Official PyTorch Implementation of Few-shot Object Counting with Similarity-Aware Feature Enhancement, Accepted by WACV 2023.

SAFECount Image text

1. Quick Start

1.1 FSC147 in Original Setting

  • Create the FSC147 dataset directory. Download the FSC147 dataset from here. Unzip the file and move some to ./data/FSC147_384_V2/. The FSC147 dataset directory should be as follows.
|-- data
    |-- FSC147_384_V2
        |-- images_384_VarV2
        |-- gt_density_map_adaptive_384_VarV2
        |-- train.json
        |-- val.json
        |-- test.json
        |-- fold0.json
        |-- fold1.json
        |-- fold2.json
        |-- fold3.json
  • cd the experiment directory by running cd ./experiments/FSC147/.

  • Train, eval, or test by running:

    (1) For slurm group: sh train.sh #NUM_GPUS #PARTITION, sh eval.sh #NUM_GPUS #PARTITION, or sh test.sh #NUM_GPUS #PARTITION.

    (2) For torch.distributed.launch: sh train_torch.sh #NUM_GPUS #GPU_IDS, sh eval_torch.sh #NUM_GPUS #GPU_IDS, or sh test_torch.sh #NUM_GPUS #GPU_IDS, e.g., train with GPU 1,3,4,6 (4 GPU in total): sh train_torch.sh 4 1,3,4,6.

    Note: During eval or test, please set config.saver.load_path to load the checkpoints.

  • Results and checkpoints.

Platform Val MAE Val RMSE Test MAE Test RMSE Checkpoints
8 GPUs (NVIDIA Tesla V100 16GB) 14.42 51.72 13.56 91.30 here

1.2 FSC147 in Cross Validation Setting

Here we provide one example (3 shot, fold0 as val set), and others are similar.

  • Create the FSC147 dataset directory, the same as in 1.1.

  • cd the experiment directory by running cd experiments/FSC147_fold/3shot/fold0/.

  • Train or eval by running:

    (1) For slurm group: sh train.sh #NUM_GPUS #PARTITION or sh eval.sh #NUM_GPUS #PARTITION.
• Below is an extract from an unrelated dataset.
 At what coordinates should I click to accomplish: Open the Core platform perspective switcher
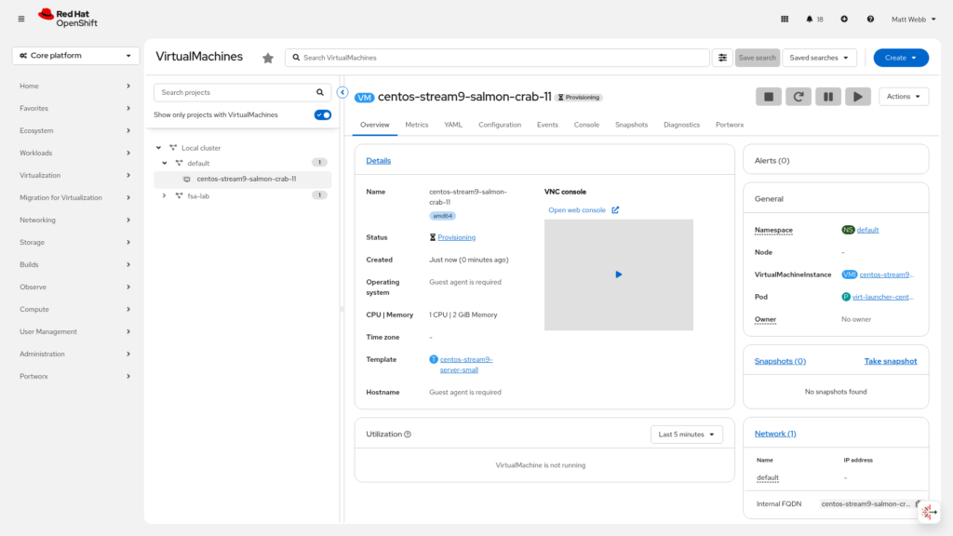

    (2) For torch.distributed.launch: sh train_torch.sh #NUM_GPUS #GPU_IDS or sh eval_torch.sh #NUM_GPUS #GPU_IDS.

    Note: During eval or test, please set config.saver.load_path to load the checkpoints.

  • Results. Training on 8 GPUs (NVIDIA Tesla V100 16GB) results in following performance.

Shot Val Fold Val MAE Val RMSE Shot Val Fold Val MAE Val RMSE
1 0 15.62 51.20 3 0 13.84 43.99
1 1 7.14 15.77 3 1 6.29 13.89
1 2 14.05 92.48 3 2 11.19 86.81
1 3 13.88 38.38 3 3 11.73 33.85

1.3 Cross-dataset Generalization (FSC147 to CARPK)

  • Create the FSC147 & CARPK dataset directory, the same as in 1.1 & 1.4.

  • cd the experiment directory by running cd experiments/FSC147_to_CARPK/.

  • Pretrain, finetune, or eval. The pretrain, finetune, or eval are similar to FSC147.

  • Results. Training on 8 GPUs (NVIDIA Tesla V100 16GB) results in following performance.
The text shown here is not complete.